What needs to be done:
Would you return the lines between the one holding "The height and width of the screenshot is (430, 1568)." and the one holding "Given: Switch to the Mainboard tab", inclusive, and only those, exactly as they stand in the listing below?

Listed records:

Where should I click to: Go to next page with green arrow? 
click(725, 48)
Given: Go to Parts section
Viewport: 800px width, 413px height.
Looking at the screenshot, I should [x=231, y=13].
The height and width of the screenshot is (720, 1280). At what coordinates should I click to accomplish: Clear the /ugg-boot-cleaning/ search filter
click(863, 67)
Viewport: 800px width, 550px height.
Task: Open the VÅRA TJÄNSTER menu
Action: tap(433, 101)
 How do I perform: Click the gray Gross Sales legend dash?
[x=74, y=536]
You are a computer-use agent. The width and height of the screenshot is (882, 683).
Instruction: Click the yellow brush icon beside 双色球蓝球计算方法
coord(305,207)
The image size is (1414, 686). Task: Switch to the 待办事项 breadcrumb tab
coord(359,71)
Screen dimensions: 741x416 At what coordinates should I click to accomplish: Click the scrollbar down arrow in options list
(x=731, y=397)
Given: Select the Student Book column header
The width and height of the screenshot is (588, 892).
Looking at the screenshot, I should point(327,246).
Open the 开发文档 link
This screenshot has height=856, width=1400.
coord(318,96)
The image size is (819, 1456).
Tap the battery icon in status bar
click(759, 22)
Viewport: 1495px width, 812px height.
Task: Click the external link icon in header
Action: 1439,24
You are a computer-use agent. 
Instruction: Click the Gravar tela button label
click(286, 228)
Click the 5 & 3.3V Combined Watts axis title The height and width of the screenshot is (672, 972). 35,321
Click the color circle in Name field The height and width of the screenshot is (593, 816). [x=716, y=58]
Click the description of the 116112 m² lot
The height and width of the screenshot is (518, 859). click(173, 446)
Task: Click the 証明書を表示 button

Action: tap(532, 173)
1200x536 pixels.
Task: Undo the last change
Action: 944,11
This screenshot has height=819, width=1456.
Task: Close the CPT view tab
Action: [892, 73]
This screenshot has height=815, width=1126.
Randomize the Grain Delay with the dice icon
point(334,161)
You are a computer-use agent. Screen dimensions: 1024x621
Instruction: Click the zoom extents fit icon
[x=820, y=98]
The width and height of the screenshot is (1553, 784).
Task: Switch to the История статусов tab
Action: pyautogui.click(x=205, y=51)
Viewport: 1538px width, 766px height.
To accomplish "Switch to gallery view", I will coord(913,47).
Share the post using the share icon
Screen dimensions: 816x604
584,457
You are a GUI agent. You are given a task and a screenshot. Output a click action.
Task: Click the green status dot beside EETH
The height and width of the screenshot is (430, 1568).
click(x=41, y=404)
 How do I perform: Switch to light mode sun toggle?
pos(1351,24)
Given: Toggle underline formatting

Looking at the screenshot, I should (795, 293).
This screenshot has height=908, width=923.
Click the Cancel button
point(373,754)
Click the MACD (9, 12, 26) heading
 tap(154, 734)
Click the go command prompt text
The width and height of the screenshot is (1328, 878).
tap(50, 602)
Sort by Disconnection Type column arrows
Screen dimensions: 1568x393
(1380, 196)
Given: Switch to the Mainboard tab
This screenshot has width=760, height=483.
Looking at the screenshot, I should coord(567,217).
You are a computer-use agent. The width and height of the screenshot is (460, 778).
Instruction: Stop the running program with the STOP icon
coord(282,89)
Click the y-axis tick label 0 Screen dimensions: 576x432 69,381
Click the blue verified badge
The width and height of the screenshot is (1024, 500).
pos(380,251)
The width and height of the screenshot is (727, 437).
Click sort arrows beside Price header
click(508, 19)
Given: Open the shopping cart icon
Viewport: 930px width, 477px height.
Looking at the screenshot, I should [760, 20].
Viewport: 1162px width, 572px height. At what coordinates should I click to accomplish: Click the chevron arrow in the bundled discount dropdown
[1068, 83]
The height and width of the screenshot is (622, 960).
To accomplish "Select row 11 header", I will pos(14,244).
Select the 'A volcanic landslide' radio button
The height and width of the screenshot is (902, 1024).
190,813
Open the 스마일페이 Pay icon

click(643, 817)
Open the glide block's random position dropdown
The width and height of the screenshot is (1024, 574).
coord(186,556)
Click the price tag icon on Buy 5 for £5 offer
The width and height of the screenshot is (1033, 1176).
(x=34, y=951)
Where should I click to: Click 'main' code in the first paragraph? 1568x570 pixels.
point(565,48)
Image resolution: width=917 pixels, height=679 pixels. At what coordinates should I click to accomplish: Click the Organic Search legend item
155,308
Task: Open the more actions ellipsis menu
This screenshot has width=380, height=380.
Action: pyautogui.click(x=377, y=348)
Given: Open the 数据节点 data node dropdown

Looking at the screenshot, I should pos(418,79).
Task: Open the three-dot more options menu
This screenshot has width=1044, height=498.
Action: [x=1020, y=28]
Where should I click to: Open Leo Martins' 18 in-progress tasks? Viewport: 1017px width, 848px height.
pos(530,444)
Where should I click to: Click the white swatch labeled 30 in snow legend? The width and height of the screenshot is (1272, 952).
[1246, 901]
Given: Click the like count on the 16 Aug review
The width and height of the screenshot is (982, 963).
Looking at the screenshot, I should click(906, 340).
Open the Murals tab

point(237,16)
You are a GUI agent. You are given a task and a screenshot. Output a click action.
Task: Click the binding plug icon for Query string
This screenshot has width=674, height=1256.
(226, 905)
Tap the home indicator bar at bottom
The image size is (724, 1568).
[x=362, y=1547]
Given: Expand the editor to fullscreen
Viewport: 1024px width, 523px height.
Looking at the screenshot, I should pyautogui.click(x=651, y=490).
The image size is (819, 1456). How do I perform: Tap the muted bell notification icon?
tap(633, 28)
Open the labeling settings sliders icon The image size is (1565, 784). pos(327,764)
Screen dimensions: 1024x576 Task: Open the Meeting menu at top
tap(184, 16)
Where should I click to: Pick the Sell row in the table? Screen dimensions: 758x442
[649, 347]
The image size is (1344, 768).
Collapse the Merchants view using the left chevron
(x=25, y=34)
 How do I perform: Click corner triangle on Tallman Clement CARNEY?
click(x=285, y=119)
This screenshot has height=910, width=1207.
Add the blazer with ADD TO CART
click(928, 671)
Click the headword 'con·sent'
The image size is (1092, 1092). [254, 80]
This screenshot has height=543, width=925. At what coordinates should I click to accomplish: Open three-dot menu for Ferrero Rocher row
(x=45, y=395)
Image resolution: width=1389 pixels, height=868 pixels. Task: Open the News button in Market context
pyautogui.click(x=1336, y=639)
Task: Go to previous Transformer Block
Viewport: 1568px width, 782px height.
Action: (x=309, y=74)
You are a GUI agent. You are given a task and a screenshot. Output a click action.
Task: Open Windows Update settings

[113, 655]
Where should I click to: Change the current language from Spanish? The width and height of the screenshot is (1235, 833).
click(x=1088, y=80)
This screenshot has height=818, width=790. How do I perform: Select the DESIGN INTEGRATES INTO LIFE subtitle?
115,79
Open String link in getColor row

Task response:
The height and width of the screenshot is (430, 1568).
click(x=41, y=404)
 How do I perform: Switch to light mode sun toggle?
pos(1351,24)
Given: Toggle underline formatting

Looking at the screenshot, I should (795, 293).
This screenshot has height=908, width=923.
Click the Cancel button
point(373,754)
Click the MACD (9, 12, 26) heading
 tap(154, 734)
Click the go command prompt text
The width and height of the screenshot is (1328, 878).
tap(50, 602)
Sort by Disconnection Type column arrows
Screen dimensions: 1568x393
(1380, 196)
Given: Switch to the Mainboard tab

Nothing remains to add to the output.